*Quoted passage*:
⟨

- Born: Sekou Kimathi Sinclair Smith May 15, 1972 Grand Rapids, Michigan, U.S.
- Died: January 26, 2021 (aged 48) Marietta, Georgia, U.S.
- Education: Jackson State University
- Occupation: Sportswriter
- Spouse: Heather
- Children: 3

= Sekou Smith =

American sportswriter (1972–2021)

Sekou Kimathi Sinclair Smith (May 15, 1972 – January 26, 2021) was an American sportswriter who covered the National Basketball Association (NBA).

== Early life and education ==
Smith was a native of Grand Rapids, Michigan. He graduated from Jackson State University in 1997 with a bachelor's degree in communications.

== Career ==
He covered college football, basketball, and baseball for The Clarion-Ledger from 1994 until 2001, during his university studies and after. Smith was an NBA beat writer for four years each at The Indianapolis Star and The Atlanta Journal-Constitution. He started working at Turner Broadcasting as a senior analyst for NBA Digital in November 2009. He also worked as the creator and author of Sekou Smith's Hang Time Blog on NBA.com, a host of The Hang Time Podcast, and a Senior Analyst on NBA TV’s The Beat. Smith was one of the small number of journalists inside the NBA's bubble at the Walt Disney World Resort in Orlando, Florida, covering the 2020 playoffs and the NBA Finals.

Smith mentored many colleagues as a member of the National Association of Black Journalists.

== Personal life and death ==
Smith was married to his wife, Heather, with whom he had three children.

He died of complications from COVID-19 in Marietta, Georgia, on January 26, 2021, at the age of 48.

⟩

*Items in a dataset*:

⟨

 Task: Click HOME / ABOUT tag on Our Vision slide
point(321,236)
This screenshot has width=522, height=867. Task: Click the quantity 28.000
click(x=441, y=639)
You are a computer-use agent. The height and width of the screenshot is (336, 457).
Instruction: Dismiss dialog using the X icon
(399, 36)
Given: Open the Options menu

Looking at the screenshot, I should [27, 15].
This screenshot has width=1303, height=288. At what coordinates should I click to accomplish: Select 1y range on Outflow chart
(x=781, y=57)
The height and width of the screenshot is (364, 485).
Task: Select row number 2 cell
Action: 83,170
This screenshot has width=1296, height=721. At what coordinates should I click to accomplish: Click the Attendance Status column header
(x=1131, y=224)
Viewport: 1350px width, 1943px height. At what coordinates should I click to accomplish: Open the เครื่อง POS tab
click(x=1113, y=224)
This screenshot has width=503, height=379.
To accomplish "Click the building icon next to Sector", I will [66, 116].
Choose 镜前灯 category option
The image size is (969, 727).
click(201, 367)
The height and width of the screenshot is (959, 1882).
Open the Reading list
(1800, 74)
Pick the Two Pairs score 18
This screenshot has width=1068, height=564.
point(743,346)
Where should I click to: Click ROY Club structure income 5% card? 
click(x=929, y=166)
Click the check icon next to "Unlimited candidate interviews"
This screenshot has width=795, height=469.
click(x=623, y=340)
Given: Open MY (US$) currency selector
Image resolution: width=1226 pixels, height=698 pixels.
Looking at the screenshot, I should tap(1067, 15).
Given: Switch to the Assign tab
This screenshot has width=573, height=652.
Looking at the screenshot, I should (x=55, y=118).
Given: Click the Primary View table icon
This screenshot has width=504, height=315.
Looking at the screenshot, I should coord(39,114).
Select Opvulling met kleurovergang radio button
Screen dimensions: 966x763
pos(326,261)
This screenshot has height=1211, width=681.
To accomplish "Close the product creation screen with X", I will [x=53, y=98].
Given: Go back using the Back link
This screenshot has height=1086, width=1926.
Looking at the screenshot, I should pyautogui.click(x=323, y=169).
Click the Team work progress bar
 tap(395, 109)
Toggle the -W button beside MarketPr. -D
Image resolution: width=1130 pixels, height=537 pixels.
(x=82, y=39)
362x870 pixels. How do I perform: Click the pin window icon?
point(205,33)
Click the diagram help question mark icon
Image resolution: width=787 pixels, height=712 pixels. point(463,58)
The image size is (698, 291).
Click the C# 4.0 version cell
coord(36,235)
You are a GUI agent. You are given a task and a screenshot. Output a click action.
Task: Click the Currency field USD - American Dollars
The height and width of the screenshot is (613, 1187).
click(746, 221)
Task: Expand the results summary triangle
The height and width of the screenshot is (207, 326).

⟩

*Exercise tasks*:
**1)** Summarize the Sekou Smith article in two sentences.
**2)** Return the passage of the Sekou Smith article that begins at the words "Smith mentored many" and stops after "the age of 48.".
The data has no role in this work.

*Solution set*:
**1)** Sekou Smith (1972–2021) was an American sportswriter from Grand Rapids, Michigan, who covered the NBA for The Indianapolis Star, The Atlanta Journal-Constitution, and Turner Broadcasting, where he created Sekou Smith's Hang Time Blog on NBA.com and hosted The Hang Time Podcast. He died of complications from COVID-19 in Marietta, Georgia, on January 26, 2021, at the age of 48.

**2)**
Smith mentored many colleagues as a member of the National Association of Black Journalists.

== Personal life and death ==
Smith was married to his wife, Heather, with whom he had three children.

He died of complications from COVID-19 in Marietta, Georgia, on January 26, 2021, at the age of 48.